Au cinéma
Elysée Biarritz,
mardi soir à Paris, Jacques Perrin était rayonnant. Le sourire toujours modeste, mais les pommettes hautes, le regard franc et les rêves d’aventure creusés à même le front. J’aime beaucoup cet homme-là. Dieu sait s’il m’a fait rêver !
Déjà producteur de «
Microcosmos » et «
Himalaya », réalisateur mythique de «
Le Peuple migrateur », il présente, en avant-première, «
Océans », son nouveau film documentaire.
Des prises de vues à couper le souffle. Monde sous-marin, champ de bataille aquatique tantôt vu du ciel, tantôt comme si le cameraman faisait corps avec le cétacé…des scènes extraordinaires !
…Comme cette escadrille d’oiseaux carnassiers plongeant en piqué sur un banc de sardines. Repus, ils reforment un immense nuage blanc sur la surface agitée de l’océan. On a à peine le temps de réciter un petit Deo gratias pour les poissons que, du fond de l’océan, surgit, comme une bombe, une baleine dont la proue agressive et gigantesque disperse dans son écume tous ces corps assommés. Ah, il en a fallu de la patience pour saisir cette scène inoubliable que, jamais, un truquage numérique n’aurait pu rendre aussi fantastique.
Jamais, d’ailleurs, il ne me semble avoir vu d’aussi belles scènes d’animaux, filmées de près avec autant de réalisme et d’émotion : l’accouplement de dauphins, la tendresse d’un morse pour son petit, la danse nuptiale de poissons (des thons argentés ?) dont le reflet métallique semblait contredire la capacité des animaux à sang froid à avoir le cœur chaud.
Et puis, il y a ces scènes extraordinaires : des milliers de crabes-araignées migrent vers une sorte de terre promise grande comme un stade de foot sous la mer. Les arrivages ininterrompus contribuent à l’édification d’un amoncellement effrayant de carcasses qui ferait penser à une énorme concrétion de César, mais un magma vivant emprisonnant yeux, pinces et pattes agités comme dans d’ultimes soubresauts.

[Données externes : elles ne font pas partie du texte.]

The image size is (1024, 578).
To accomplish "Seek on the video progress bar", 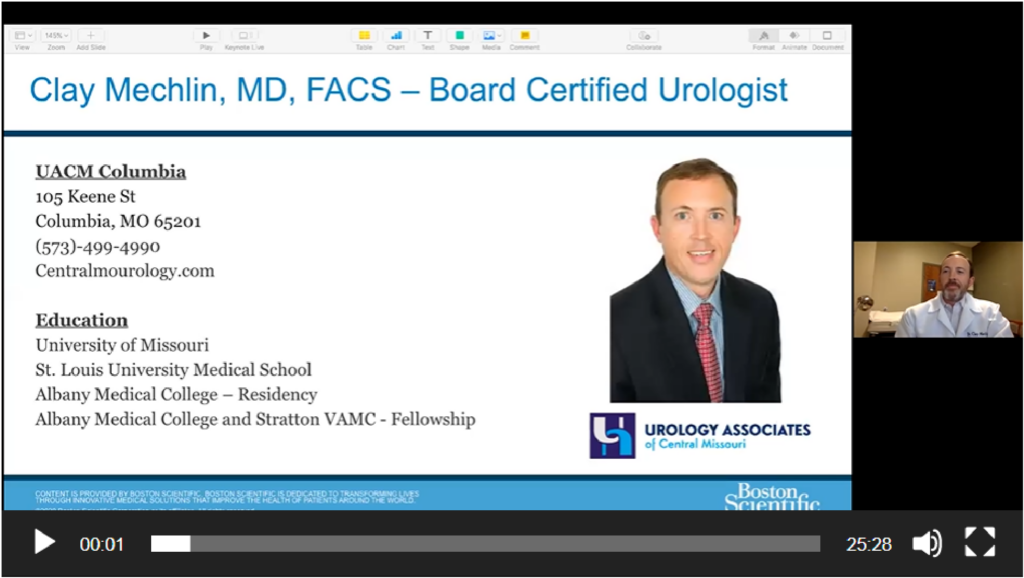I will click(485, 543).
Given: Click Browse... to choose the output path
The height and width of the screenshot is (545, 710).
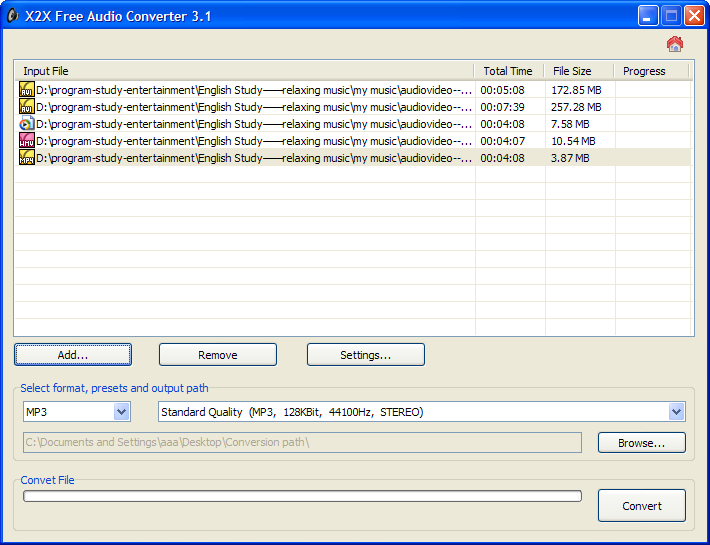Looking at the screenshot, I should click(642, 443).
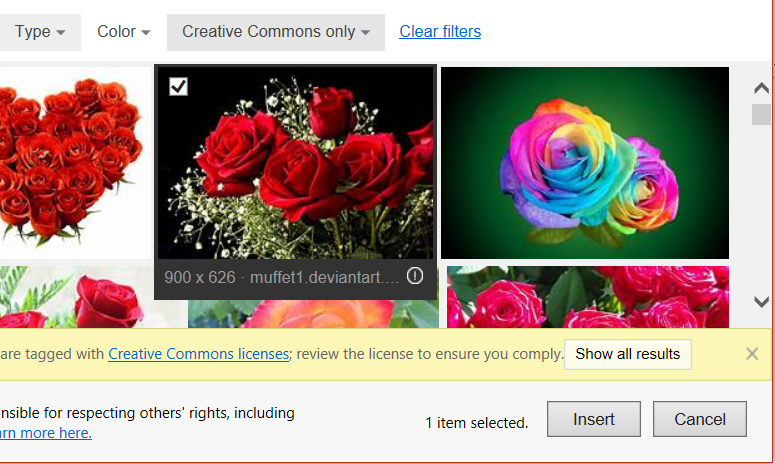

Jacques Perrin et son acolyte, Jacques Cluzaud, ont créé là une œuvre magnifique. Mais il n’est pas facile, après quatre ans de travail et d’investigations autour de la planète, d’arriver à distribuer un tel film en passant derrière les productions militantes et hyper médiatisées de Yann Arthus-Bertrand ou de Nicolas Hulot. Les diffuseurs ne se bousculent pas et combler le budget ne va pas être aisé.
Alors Perrin lance à son tour ses filets. Mailles larges, ne blesser aucune espèce, promettre d’en sortir intact. Il a réuni, ce soir, ses complices du «
Crabe-tambour ». Il y a Jean Rochefort, avec ce sourire heureux permanent qu’on lui connaît. Et Pierre Schoendoerffer, merveilleux écrivain (
L’aile du papillon, Grasset), réalisateur de «
La 317e Section », de «
L’Honneur d’un capitaine » et dudit «
Crabe-tambour ». Pour l’occasion, il porte un pull marin, mais avec épaulettes s’il vous plaît. Ah, ils sont touchants ces vieux gréements, ils s’interpellent comme des gosses :
- J. Perrin : « Comment tu as trouvé ma grosse vague »
- P. Schoendoerffer : « Tu as fait plus fort que moi, je filmais du poste de vigie, toi c’est d’en bas que tu fais apparaître la proue au sursaut de la vague »
- J. Perrin : « C’était génial, l’hélico plongeait entre les deux murs d’eau, face et caméraman au vent, avec des rafales de 120 kilomètres/heure, pour être quasi en dessous du thonier au moment où il fend la crête. C’était un exploit, tu vois ? »
Tout juste arrivé du salon nautique où il présidait le lancement de la course de l’Edhec, le Quimpérois, Roland Jourdain, vainqueur de la transat, buvait du petit cidre. Simple, hyper modeste, il tenait à dire toute son admiration au réalisateur (et producteur de «
Tabarly »).
Le film sortira en janvier (je l’espère). A cette occasion, nos Espaces Culturels donneront un coup de main à la diffusion de trois livres édités au Seuil pour compléter le film.
- «
Océans, les petites histoires des fonds marins » (Albums Jeunesse)
- «
Océans, les secrets du tournage » (Docu)
- «
Océans », un livre magnifique de photos réalisées pendant et en parallèle du tournage.
Perrin a voulu du contenu. C’est à l’écrivain, Laurent Gaudé, qu’il a confié la rédaction des commentaires du film. Avis aux amateurs.